Zum Zeitpunkt des Todes von Domaschk ist Ellmenreich bereits in die Bundesrepublik ausgereist (1980) und als Pfarrerin in Frankfurt/Main tätig. Von hier aus setzt sie sich in Korrespondenzen mit ihrem Berliner Anwalt, dem Thüringer Landesbischof und Amnesty International (AI) für die Aufklärung der Todesumstände von Domaschk sowie für die Freilassung und Unterstützung der in den Jahren 1982 bis 1984 verhafteten Jenaer Freunde sowie Mitglieder der Jenaer Friedensgemeinschaft Michael Blumhagen, Roland Jahn, Manfred Hildebrandt, Thomas Kretschmer, Petra Falkenberg und andere ein. Aus der regen Korrespondenz mit diversen Sektionen von AI ergibt sich ein deutliches Bild der Vorgehensweise von AI in der Unterstützung von Inhaftierten in der DDR. Eine Zeitungsartikelsammlung dokumentiert zudem die mediale Wirkung der Jenaer Ereignisse sowie die Ausbürgerung von Künstlern aus der DDR in den Jahren 1981 bis 1983 in die Bundesrepublik.
Darüber hinaus engagiert sich Ellmenreich seit den 1980er Jahren in Friedens- und Menschenrechtsgruppen der Bundesrepublik. So sind Arbeitshefter mit Zeugnissen ihres Friedensengagements im Rahmen ihrer Tätigkeit als Pfarrerin in Frankfurt/Main bzw. der Evangelischen Kirche Hessen und in bundesdeutschen Friedensgruppen (1981 bis 1983) überliefert.
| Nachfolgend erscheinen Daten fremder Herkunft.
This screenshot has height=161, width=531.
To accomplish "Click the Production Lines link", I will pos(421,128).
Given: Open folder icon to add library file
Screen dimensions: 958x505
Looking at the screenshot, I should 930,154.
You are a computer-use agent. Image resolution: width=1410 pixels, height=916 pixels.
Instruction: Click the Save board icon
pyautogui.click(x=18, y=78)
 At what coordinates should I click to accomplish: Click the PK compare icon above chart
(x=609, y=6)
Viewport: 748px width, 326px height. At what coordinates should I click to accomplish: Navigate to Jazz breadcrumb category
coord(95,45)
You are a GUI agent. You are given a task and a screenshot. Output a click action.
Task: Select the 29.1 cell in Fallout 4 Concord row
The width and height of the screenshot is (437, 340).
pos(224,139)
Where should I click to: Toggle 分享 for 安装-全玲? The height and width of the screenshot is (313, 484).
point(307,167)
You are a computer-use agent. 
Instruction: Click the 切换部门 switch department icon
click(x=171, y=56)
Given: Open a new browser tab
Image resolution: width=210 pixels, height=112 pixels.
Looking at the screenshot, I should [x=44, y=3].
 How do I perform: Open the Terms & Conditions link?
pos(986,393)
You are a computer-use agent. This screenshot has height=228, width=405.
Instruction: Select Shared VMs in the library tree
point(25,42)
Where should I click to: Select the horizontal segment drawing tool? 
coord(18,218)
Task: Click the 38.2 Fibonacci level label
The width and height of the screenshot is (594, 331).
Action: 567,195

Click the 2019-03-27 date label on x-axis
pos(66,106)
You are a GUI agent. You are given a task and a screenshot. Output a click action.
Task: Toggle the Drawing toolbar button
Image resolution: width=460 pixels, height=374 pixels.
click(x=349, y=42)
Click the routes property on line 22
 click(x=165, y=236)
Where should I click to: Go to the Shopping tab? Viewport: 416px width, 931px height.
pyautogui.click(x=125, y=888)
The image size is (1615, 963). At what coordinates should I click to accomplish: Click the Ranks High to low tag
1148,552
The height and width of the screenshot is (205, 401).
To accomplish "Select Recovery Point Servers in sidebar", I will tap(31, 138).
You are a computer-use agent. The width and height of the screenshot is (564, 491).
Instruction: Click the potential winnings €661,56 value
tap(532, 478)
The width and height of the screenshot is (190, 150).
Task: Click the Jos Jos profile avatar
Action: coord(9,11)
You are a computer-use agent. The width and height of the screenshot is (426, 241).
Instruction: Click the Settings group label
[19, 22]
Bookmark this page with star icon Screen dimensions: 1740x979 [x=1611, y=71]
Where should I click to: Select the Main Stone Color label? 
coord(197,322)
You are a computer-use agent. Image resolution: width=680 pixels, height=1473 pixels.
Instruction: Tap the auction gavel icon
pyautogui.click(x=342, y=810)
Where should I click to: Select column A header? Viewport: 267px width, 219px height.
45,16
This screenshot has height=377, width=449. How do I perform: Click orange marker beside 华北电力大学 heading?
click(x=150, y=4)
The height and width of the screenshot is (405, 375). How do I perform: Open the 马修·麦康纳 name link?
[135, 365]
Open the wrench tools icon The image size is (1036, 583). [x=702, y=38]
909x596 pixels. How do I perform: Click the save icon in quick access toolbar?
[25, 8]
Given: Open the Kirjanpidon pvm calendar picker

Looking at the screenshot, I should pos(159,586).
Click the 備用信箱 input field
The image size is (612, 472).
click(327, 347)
Ein Arbeitshefter zu Menschenrechtsfragen in Polen und der Sowjetunion (1982 bis 1984) umfasst etwa einen Aufruf der Initiative Solidarität mit Solidarnosc zur Unterstützung politischer Gefangener aus Posznan (1982) und Mitteilungsblätter der Deutschen Sektion der Internationalen Gesellschaft für Menschenrechte (1987 bis 1993), unter anderem zu Lech Walesa und zum Archipel Gulag. Daneben ist ein Bericht Ellmenreichs zu einer Nicaragua-Reise aus dem Jahr 1985 überliefert.
Vereinzelt im Bestand enthalten sind Samisdat und Erklärungen von Gruppen der unabhängigen Umwelt- und Friedensbewegung in der DDR aus den Jahren 1988 bis 1989. Hierzu gehört unter anderem die „Pechblende“ von Michael Beleites, die 1988 vom Kirchlichen Forschungsheim Wittenberg herausgegeben wird oder ein Aufruf der Initiative Frieden und Menschenrechte.
In den 1990er Jahren bemüht sich Ellmenreich erneut um die Aufklärung der Todesumstände von Domaschk. So befindet sich im Bestand das gerichtsmedizinisches Gutachten von 1991 im Todesermittlungsverfahren der Staatsanwaltschaft Gera und eine Korrespondenz zur Beschwerde gegen die Einstellung des Ermittlungsverfahrens aus dem Jahr 1995. In den Jahren 1993 bis 1999 arbeitet Ellmenreich als Rechercheurin für die Stasi-Unterlagenbehörde in Gera. Ihrer Erfahrungen und Erkenntnisse beschreibt sie 1994 in einem Artikel „Frauenbild des MfS – Mein Einblick“ im Informationsblatt des Unabhängigen Frauenverbandes Berlin „Weibblick“. Die Jahrgänge 1993 bis 1998 dieser Zeitschrift befinden sich in der Sammlung, ebenso ein Ordner aus der Tätigkeit im Arbeitskreis Wahrhaftigkeit in der Kirche, Gera 1992 bis 1998.